Other parties also expect this investigation. The opening of the Greens national conferences and councils has been a constant speculation for the media. Many have been quick to claim hypocrisy from the party that demands open and accountable Government. Many journalists have also been quick to criticise Tony Abbott as being authoritarian in Government, with significant power centered at the top, and in particular within the office of his chief of staff.

These criticisms are fair. Democracy and accountability are essential in political parties, particularly if we expect these parties to safeguard our national democracy. And all our major parties have some way to improve in their democratic practices.

Yet, when we see the way the media reacts to genuine events of democracy in political parties, you can see why parties shy away from it.

Just look at the recent debate about SPC. For me that is the sign of a strong democracy within a political party – the Cabinet made a decision and MPs who disagreed with it have had the right to speak out about it. And yes, the debate is a story – in particular the accusations of lying. That is a relatively big deal. But in making those accusation – in calling out what she believes to be wrong – Sharman Stone has actively extended the debate, clearly both within the broader public and within the Liberals. That is an important thing.

But, despite the desire for democracy in our political parties, much of the commentary around Stone’s comments have had the tone of a ‘split’ within the Government. It even got to the point where yesterday on Twitter people were starting the fun old game of talking about a potential spill for the Liberal leadership. Many are also speculating that Stone will soon leave the party. One public disagreement and everything blows up.

It’s a common theme. For four years, any level of disquiet, questioning or debate within the ALP led to a barrage of stories about splits in the party and questioning about their leadership. Stories such as the ALP Cabinet moving against Julia Gillard’s position on Israel opened up many questions about the stability of her leadership. Even just people having meetings can create stories. A couple of years ago, The Daily Telegraph ran a story reporting on a ‘secret meeting’ of the young Greens, with minutes ‘catching the party out’ in trying to use the issue of asylum seekers to recruit new members. Apparently an open and frank discussion about policies, member outreach and party procedures within a party meeting was considered a major scandal for the paper.
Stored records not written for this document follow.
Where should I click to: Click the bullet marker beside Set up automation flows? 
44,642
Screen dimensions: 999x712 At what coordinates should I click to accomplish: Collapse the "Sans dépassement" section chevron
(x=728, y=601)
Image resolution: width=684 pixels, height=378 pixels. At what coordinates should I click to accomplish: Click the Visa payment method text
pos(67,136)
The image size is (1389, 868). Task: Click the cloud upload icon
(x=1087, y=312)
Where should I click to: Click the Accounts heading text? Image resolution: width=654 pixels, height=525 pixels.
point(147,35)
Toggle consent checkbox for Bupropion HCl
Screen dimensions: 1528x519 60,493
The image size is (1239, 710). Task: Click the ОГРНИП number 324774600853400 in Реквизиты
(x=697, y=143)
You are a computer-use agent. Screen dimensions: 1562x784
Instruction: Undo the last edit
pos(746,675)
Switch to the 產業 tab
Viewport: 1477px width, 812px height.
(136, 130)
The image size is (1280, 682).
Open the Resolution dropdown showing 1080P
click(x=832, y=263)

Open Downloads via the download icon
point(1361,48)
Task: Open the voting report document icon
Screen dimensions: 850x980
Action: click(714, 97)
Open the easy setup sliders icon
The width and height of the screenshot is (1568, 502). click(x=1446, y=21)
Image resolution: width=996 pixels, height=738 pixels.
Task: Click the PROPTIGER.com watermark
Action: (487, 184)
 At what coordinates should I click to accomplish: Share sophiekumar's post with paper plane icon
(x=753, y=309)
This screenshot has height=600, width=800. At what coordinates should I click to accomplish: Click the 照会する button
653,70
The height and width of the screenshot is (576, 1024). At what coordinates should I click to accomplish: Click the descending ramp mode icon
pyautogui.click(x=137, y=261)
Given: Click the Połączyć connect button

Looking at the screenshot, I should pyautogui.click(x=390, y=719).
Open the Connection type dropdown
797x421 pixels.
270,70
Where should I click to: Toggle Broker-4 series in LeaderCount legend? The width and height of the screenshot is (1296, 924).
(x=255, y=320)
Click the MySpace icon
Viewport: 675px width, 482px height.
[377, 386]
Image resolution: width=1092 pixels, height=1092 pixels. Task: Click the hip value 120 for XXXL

We want democracy within our parties, but if it happens, we turn it into a scandal – a lack of unity, a leadership spill, a disquiet in the ranks.

When we look at it this way, it is very easy to see why so many are so concerned within political parties about showing any form of internal disagreement publicly. As the former Convenor of the ACT Greens for example I remember stressing heavily about how my words would reflect on the party. The one time I did contradict party policy it led to an attack piece in the Australian. This sort of reality plays out a lot – everyone acknowledges the need for democracy, but any time it is shown, at least publicly, many in the media are quick to turn it into a scandal.

Democracy, transparency and accountability within political parties is essential. We need to have democratic and open parties in order for our own democracy to survive. Unfortunately it seems as though many in our media are simply not capable of dealing with the debates and difficulties of democracy within our political parties. Over-excited claims of splits, fights and divisions are too common within our media. If journalists and opinion writers genuinely want to see the nitty gritty of political democracy, it is about time they learnt to deal with the realities of how it works.